Bill creates new path for workers' comp

Gov. Asa Hutchinson wants lawmakers to make changes to the workers' compensation system, including ending the state's decades-old fund that relies on insurance premium taxes on businesses to pay for death and disability claims.

Arkansas employers or their insurers currently pay roughly the first $200,000 of a claim filed either by workers left disabled or by their surviving family members. Payment of the rest of that claim then falls to the state's Workers' Compensation Commission's Death and Permanent Total Disability fund.

Arkansas is the last state in the union to maintain such a fund, according to the commission's CEO, Barbara Webb, who said other states have shifted the responsibility of funding such workers' claims onto businesses and their insurers.

Currently, most nonfarming Arkansas businesses are required to buy workers' compensation insurance and then pay 3 percent of premiums into the commission's Death and Permanent Total Disability fund. No general revenue goes into this fund.
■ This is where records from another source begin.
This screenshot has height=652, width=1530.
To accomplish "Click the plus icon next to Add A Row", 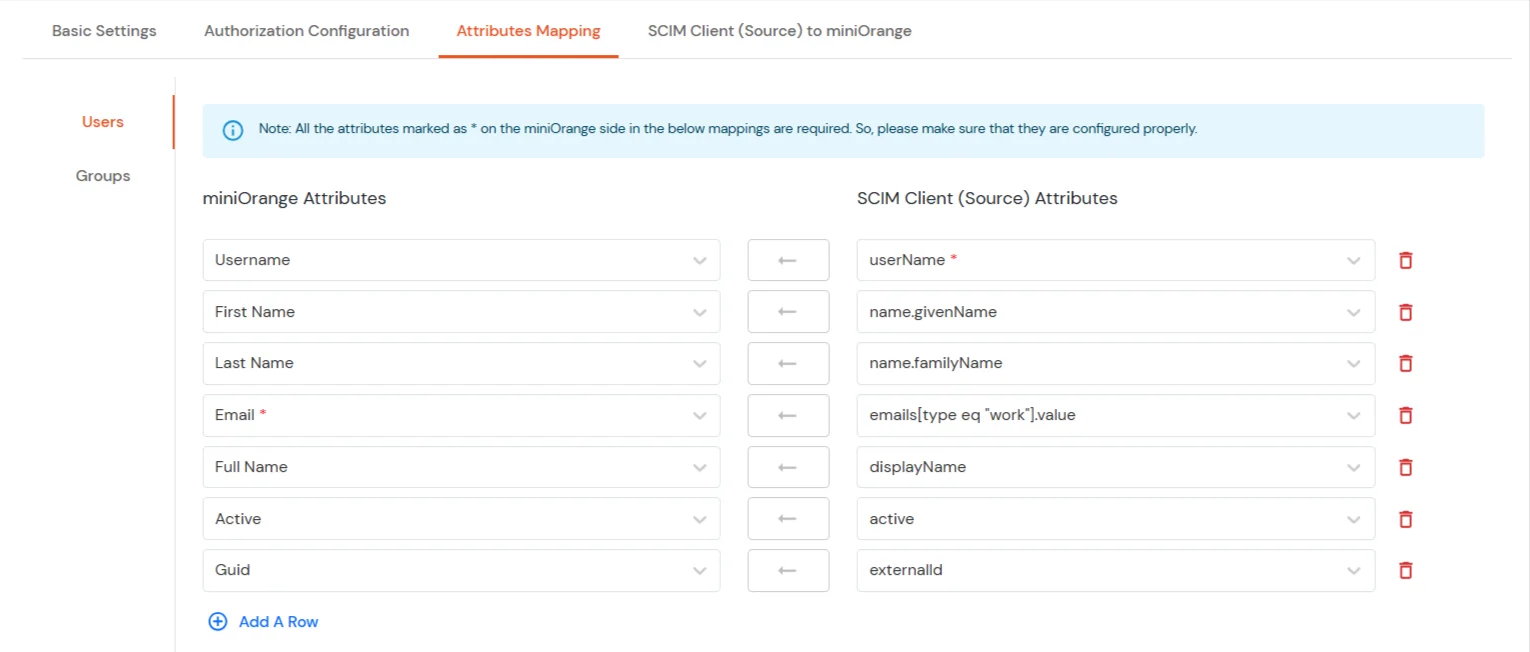I will pos(218,621).
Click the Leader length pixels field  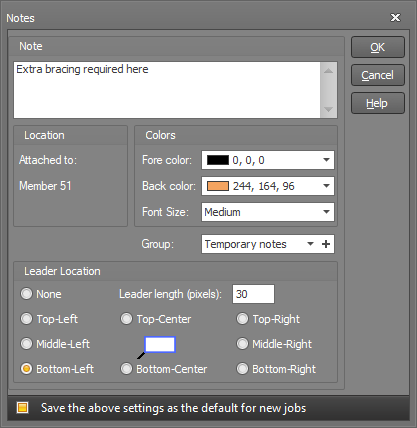click(x=253, y=294)
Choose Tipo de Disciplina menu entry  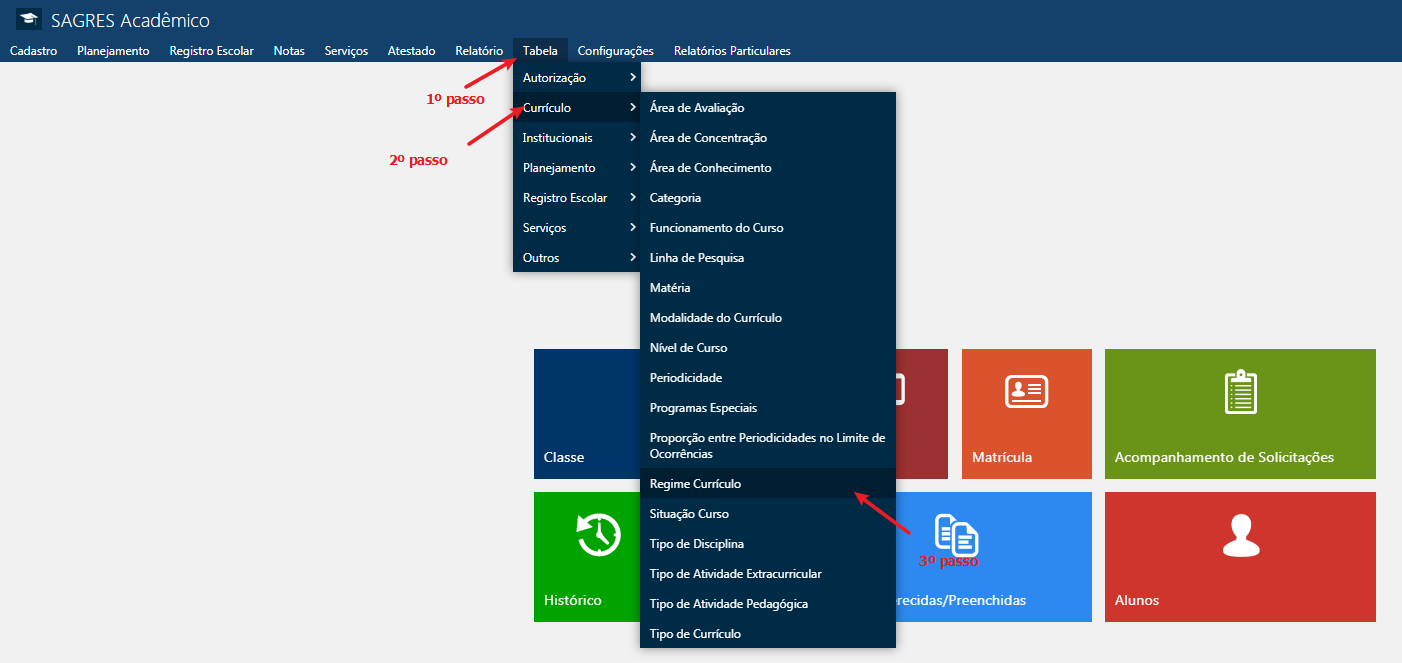click(x=696, y=544)
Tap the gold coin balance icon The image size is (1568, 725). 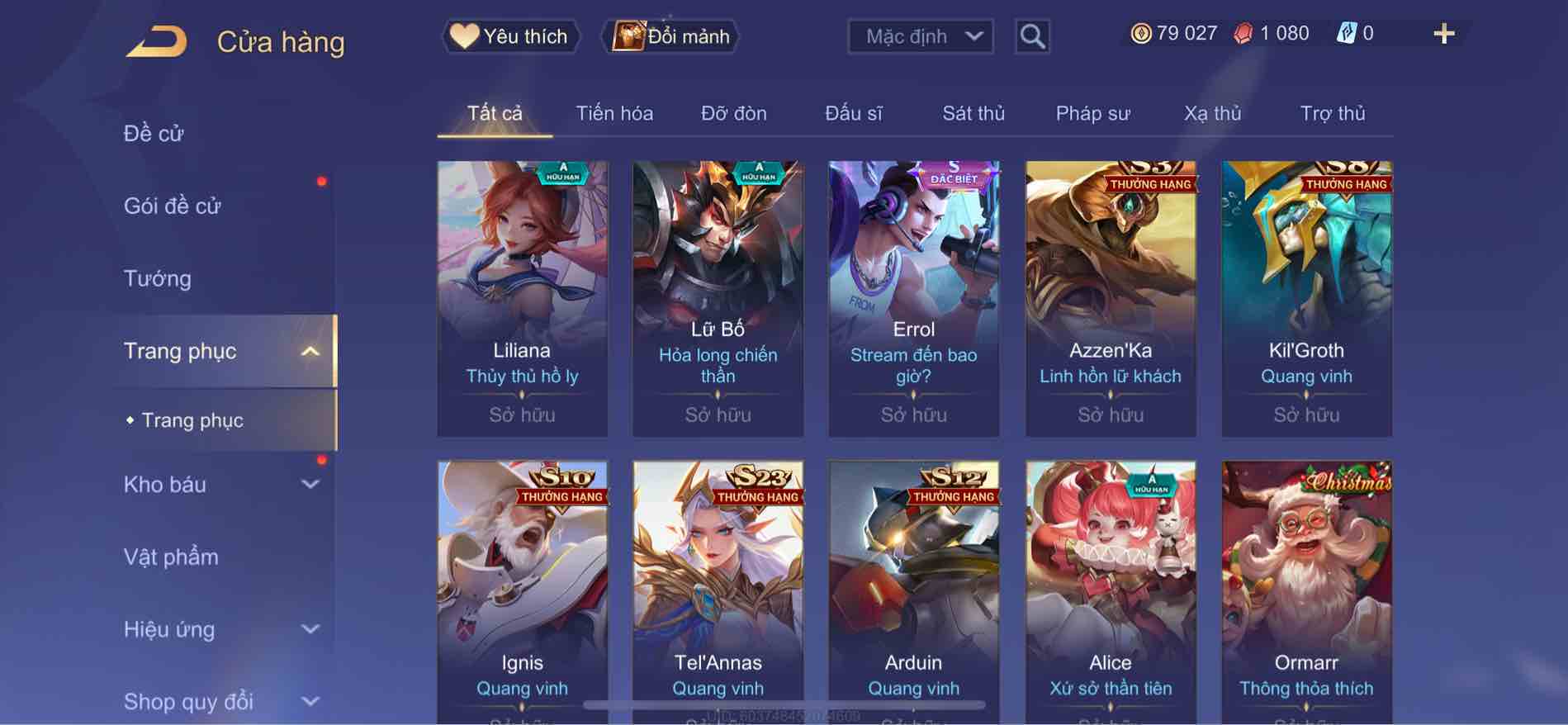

Legislation sponsored by Sen. Greg Standridge, R-Russellville, proposes to end paying new claims from the fund, a move that would shift to businesses the burden of prolonged payments to injured employees or their survivors.

Standridge did not return a call Monday to discuss the measure.

But the reason for the shift, according to Webb, is that the fund is insolvent and roughly six to 12 years away from going bankrupt.

"Because of decreasing returns on investments, low interest rates ... we've had decreasing premium tax revenue ... and we've had the increasing number of claims in the fund with increasing wage benefits," Webb said. "All of that together put this fund into a downward spiral and created this underfunded liability."

In 1995, the fund faced a $6.7 million underfunded liability. By 2004, that figure grew to about $15 million, Webb said. With assets of $111.6 million, but current and future benefits to claimants set at about $242.5 million, the state's current liability is about $131 million.

Without a change, "these 1,500 or more people would no longer be getting the check they rely on to live," Webb said, referring to the number receiving the payments.

But the lobbying group for Arkansas businesses opposes shifting the cost burden for workers' compensation claims wholly to businesses.

Randy Zook, the head of the Arkansas State Chamber of Commerce, said the fund needs to be addressed and his group has been pushing for some kind of fix since 2000.

But he doesn't think Hutchinson's proposal is the best way to do it and he thinks that such a complicated issue should have been left for the 2017 legislative session instead of a proposed three-day special session.

"This is not about the chamber; it's about employers, the people who pay the tax, who pay the claims, who pay to fund the workers' compensation system," Zook said. "This will create additional costs and depending on the type of business you're in, those costs will be anywhere from moderate to substantial."

Zook declined to go into specific alternatives to Hutchinson's proposal, but said there will be plenty of discussion at the Capitol over the coming days.